Development of Reaction Path Search Methods

Topic Overview

Every substance is an assembly of atoms. If atoms could be joined together freely like building blocks, it would be easy to make any desired material or medicine. However, the problem is not so simple. This is because it was difficult to predict every possible way the atoms may move, which is crucial knowledge for designing the atom-combining chemical reaction. And of course, it is impossible to test the near infinite possibilities via experiments in the lab.

In order to predict the entire unknown picture of the movement of atoms, a computational method that allows us to automatically search for chemical reaction pathways beyond the scope of our imagination is necessary. The “Artificial Force Induced Reaction” (AFIR) method developed at ICReDD is just such a method1,2. The AFIR method induces structural changes by introducing a virtual, artificial intermolecular or intramolecular force between fragments consisting of a few selected atoms. By repeating this procedure systematically for various combinations of fragments, it is possible to calculate all reaction pathways along which given reactants are converted into unknown products. The analysis of the obtained reaction path network enables the prediction of unknown reactions.

A conceptual diagram of the AFIR method (left) and an example of a reaction path network obtained by the AFIR method (right)

Furthermore, because of the computationally simple algorithm the AFIR method is based on, we were able to demonstrate its applicability to a wide variety of chemical reactions, such as organic synthesis reactions, photoreactions, nanoparticle catalysts, heterogeneous catalysts, and phase transition reactions3,4.
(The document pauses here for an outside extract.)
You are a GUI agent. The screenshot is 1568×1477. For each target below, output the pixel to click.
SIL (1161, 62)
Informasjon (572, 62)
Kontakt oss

Types of chemical reactions to which the AFIR method has been applied

Development at ICReDD

ICReDD employs an unprecedented reaction discovery scheme that analyzes the reaction path network obtained by the AFIR method using information science techniques, and then experimentally verifies the unknown reactions predicted. This new reaction discovery scheme is expected to dramatically expand the potential for reaction discovery compared to what is possible through experimental trial and error. The AFIR method is a key technology in this reaction discovery scheme. We are actively advancing the development of the AFIR method and application of information science technologies, enabling us to apply our novel reaction development scheme to more complex molecules.

Our innovative approach has led to numerous advancements in the automation of reaction development, including:

Ligand/Catalyst Design:
Ligand screening is a laborious but critical step in the catalyst design process. ICReDD has developed a virtual-ligand assisted (VLA) screening method, which enables the rapid computational screening of a broad range of ligand properties to determine what ligand properties will give the highest selectivity for a reaction. (Learn more)

Reaction Design:
Until now, computer simulations have been primarily used by chemists to analyze the reaction pathways of reactions discovered in the lab. However, researchers at ICReDD have taken a major step forward and used simulations based on the AFIR method to produce the general idea for an entirely unimagined reaction, synthesizing 48 different compounds based on the predicted reaction type. (Learn more)

Reverse reaction prediction:
Predicting the recipe for a target product molecule, with no other knowledge than the target molecule itself, would be a powerful tool for accelerating the discovery of new reactions. Our researchers have developed an algorithm to handle more complicated systems and can now use AFIR to perform reverse reaction prediction of multi-step reactions. (Learn more)

  1. Maeda, S.; Ohno, K.; Morokuma, K. Phys. Chem. Chem. Phys.  2013, 15, 3683.
  2. Maeda, S.; Harabuchi, Y.; Takagi, M.; Taketsugu, T.; Morokuma, K. Chem. Rec.  2016, 16, 2232.
  3. Maeda, S.; Harabuchi, Y.; Takagi, M.; Saita, K.; Suzuki, K.; Ichino, T.; Sumiya, Y.; Sugiyama, K.; Ono, Y. J. Comput. Chem.  2018, 39, 233.
  4. Maeda, S.; Harabuchi, Y. WIREs Comput. Mol. Sci.  2021, 11, e1538.